* Directions: When the line containing "villa lighting, uplight, underground" appears in the data below, begin copying there and stop only after the line containing "Pulley for Claas Lexion 420 (105, 1055)".

(Excerpts from a dataset)
——————

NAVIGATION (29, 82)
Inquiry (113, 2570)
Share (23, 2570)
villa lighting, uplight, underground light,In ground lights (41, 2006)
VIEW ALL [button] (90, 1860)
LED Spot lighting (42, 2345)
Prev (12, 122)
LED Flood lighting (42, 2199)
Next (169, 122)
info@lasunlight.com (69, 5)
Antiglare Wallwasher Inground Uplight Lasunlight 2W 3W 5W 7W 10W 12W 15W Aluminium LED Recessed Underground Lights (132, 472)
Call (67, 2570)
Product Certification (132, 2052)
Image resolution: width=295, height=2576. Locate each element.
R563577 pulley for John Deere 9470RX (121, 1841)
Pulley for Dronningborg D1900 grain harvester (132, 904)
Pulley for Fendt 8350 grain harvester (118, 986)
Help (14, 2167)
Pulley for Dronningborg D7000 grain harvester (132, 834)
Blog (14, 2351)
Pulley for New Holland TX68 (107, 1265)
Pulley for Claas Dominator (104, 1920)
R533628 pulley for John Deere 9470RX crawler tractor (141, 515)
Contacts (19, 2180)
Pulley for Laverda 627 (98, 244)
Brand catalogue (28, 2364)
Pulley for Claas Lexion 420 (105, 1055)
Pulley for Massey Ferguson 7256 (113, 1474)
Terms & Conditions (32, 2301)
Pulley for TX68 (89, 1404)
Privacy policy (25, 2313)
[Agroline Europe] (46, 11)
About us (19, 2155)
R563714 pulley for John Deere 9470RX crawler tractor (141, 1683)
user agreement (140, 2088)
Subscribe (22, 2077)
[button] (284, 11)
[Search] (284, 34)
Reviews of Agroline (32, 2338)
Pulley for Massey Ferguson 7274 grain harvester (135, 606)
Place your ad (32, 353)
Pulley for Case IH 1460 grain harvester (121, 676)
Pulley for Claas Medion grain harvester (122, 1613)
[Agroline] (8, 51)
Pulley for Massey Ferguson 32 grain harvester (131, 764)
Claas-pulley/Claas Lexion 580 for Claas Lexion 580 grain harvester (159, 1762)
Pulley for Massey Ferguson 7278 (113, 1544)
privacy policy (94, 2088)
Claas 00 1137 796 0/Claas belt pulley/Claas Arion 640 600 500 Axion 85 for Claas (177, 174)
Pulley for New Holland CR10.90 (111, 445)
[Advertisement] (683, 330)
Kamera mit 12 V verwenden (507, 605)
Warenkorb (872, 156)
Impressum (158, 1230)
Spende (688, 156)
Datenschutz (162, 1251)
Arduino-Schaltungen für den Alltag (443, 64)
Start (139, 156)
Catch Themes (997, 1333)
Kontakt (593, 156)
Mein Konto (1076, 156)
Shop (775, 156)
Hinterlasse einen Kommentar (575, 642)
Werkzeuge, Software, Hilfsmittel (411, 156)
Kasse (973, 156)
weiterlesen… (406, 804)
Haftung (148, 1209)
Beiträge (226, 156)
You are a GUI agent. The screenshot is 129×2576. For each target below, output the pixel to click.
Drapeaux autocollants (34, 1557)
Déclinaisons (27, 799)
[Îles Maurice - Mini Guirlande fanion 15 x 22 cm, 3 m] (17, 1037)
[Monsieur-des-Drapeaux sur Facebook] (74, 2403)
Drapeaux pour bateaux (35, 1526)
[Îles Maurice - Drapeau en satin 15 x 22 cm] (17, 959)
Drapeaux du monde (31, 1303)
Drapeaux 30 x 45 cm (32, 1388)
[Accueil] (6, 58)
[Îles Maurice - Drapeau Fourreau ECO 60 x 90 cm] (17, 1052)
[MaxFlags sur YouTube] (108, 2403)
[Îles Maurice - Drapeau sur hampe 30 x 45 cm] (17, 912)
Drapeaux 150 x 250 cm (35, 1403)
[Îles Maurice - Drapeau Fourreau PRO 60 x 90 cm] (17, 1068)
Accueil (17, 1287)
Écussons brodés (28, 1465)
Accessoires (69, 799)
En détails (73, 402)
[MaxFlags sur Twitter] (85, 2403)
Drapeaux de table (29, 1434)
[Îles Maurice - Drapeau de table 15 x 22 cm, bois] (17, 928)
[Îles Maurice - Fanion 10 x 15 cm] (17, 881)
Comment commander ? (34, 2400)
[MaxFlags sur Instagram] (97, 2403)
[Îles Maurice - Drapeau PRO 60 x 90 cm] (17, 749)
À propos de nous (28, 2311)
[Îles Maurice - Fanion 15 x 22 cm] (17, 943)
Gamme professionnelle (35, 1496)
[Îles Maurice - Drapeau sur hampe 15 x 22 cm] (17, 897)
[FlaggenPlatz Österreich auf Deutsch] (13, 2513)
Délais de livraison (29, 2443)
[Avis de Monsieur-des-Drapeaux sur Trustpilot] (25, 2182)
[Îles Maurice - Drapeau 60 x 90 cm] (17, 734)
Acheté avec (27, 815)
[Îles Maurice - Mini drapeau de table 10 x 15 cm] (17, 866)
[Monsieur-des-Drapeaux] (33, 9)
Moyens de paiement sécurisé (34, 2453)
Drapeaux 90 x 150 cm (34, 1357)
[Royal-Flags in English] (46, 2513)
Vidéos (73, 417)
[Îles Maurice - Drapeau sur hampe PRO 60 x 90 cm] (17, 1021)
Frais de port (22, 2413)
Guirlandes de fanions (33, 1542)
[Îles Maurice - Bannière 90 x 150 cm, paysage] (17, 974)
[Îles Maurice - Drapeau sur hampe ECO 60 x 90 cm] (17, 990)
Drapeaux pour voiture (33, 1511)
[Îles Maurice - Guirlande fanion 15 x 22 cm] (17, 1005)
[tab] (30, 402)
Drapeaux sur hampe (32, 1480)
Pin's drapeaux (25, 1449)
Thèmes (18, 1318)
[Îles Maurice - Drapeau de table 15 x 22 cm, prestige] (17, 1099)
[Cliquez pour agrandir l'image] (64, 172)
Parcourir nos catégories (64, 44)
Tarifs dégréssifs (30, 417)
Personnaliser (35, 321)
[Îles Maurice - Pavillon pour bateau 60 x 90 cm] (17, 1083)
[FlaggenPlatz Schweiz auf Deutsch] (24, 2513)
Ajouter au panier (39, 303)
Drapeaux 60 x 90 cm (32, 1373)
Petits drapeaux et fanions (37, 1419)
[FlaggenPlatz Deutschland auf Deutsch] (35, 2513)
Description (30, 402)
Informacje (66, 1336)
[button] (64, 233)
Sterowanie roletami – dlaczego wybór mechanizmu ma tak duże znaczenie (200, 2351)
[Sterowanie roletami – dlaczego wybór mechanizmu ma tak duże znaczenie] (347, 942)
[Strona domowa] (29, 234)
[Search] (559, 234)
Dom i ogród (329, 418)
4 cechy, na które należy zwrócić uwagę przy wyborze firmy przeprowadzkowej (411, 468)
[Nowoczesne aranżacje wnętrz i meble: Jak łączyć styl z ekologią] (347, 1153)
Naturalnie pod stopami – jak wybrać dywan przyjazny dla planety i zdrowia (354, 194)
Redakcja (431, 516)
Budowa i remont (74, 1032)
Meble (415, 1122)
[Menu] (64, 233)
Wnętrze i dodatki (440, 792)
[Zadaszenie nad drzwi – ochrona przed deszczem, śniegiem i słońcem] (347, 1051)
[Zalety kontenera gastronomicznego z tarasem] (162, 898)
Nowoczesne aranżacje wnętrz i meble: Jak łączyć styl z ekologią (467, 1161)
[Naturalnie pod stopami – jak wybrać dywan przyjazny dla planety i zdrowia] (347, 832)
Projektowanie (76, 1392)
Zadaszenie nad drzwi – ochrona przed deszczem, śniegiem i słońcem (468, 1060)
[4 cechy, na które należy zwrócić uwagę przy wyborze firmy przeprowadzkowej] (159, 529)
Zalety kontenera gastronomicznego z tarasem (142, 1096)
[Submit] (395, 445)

——————

* Answer box:
villa lighting, uplight, underground light,In ground lights (41, 2006)
VIEW ALL [button] (90, 1860)
LED Spot lighting (42, 2345)
Prev (12, 122)
LED Flood lighting (42, 2199)
Next (169, 122)
info@lasunlight.com (69, 5)
Antiglare Wallwasher Inground Uplight Lasunlight 2W 3W 5W 7W 10W 12W 15W Aluminium LED Recessed Underground Lights (132, 472)
Call (67, 2570)
Product Certification (132, 2052)
Image resolution: width=295, height=2576. Locate each element.
R563577 pulley for John Deere 9470RX (121, 1841)
Pulley for Dronningborg D1900 grain harvester (132, 904)
Pulley for Fendt 8350 grain harvester (118, 986)
Help (14, 2167)
Pulley for Dronningborg D7000 grain harvester (132, 834)
Blog (14, 2351)
Pulley for New Holland TX68 (107, 1265)
Pulley for Claas Dominator (104, 1920)
R533628 pulley for John Deere 9470RX crawler tractor (141, 515)
Contacts (19, 2180)
Pulley for Laverda 627 (98, 244)
Brand catalogue (28, 2364)
Pulley for Claas Lexion 420 (105, 1055)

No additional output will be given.